Published 18/04/2019, 08:45
Updated 14/12/2017, 10:25

Today’s employment data for Australia dispelled any immediate fears of a rate cut. Yet, if a certain correlation is to hold true, we could see unemployment rise and calls for a cut to return with it.

Australian Employment Report

Unemployment ticked higher to 5% (4.9% previously) but as this was in line with expectation, the markets took it within stride and focussed on the positive employment growth and participation rate. The Australian dollar spikes broadly higher, yet struggled to hold onto gain as really, there was nothing monumental about the report overall. Whilst it was ‘okay’, the report served more to dispel fears of a rate cut following RBA’s dovish minutes earlier this week.

AUD Unemplyment Vs Capacity

However, there is a correlation between capacity utilisation and the unemployment rate which is worth tracking. It’s not perfect (and they rarely ever are) but, generally their trends track each other over time and capacity utilisation has around a 3-month lead over unemployment. As the correlation is inverted, we’ve flipped capacity utilisation on the chart to better display the relationship. As capacity utilisation has been falling (rising on the chart) since April 2018, it means we should be on the lookout for rising unemployment over the coming months. Remembering that RBA see a rate cut as ‘appropriate’ if unemployment rises whilst inflation remains low, unemployment data could be the one which derails the Aussie if it does indeed begin to rise.
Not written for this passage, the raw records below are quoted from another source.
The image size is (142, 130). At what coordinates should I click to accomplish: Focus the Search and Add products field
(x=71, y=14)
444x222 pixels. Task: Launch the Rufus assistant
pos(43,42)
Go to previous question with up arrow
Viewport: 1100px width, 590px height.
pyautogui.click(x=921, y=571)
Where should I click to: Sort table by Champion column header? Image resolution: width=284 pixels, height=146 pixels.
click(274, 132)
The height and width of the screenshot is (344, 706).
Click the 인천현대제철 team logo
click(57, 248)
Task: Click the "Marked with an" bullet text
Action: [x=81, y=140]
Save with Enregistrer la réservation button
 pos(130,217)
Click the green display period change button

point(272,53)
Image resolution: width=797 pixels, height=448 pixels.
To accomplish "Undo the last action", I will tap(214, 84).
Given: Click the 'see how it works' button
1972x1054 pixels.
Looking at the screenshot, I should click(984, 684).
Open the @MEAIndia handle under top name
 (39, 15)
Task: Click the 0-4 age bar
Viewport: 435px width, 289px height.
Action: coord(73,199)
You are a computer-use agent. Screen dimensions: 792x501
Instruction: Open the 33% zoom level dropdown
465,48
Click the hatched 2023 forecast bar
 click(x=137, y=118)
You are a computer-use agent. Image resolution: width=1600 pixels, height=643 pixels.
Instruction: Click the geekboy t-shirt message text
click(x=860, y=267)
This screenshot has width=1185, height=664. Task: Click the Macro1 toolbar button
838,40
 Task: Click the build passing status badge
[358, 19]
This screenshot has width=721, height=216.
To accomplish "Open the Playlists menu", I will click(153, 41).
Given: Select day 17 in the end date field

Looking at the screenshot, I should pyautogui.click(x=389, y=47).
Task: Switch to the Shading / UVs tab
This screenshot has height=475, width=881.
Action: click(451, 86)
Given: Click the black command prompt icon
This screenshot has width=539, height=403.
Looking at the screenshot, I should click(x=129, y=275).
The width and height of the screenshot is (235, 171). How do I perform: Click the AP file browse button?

Australian Dollar - Swiss Franc 1 Day Chart

Whilst the market reaction was a little underwhelming, we’re keeping an eye on AUD/CHF as we suspect it may retrace before breaking above the February highs. Sitting near 2-month highs, It’s not uncommon to see prices retrace when they test structural level. Furthermore, price action is currently trading above the upper Keltner band, with an RSI(2) above 90 and currently within its 5th consecutive bullish session. If we close around current levels, tomorrow could present a rikshaw man doji at stretched levels, which is a clear sign of exhaustion. However, given the strength of the bullish leg, we’re looking for a minor pullback before the trend continues.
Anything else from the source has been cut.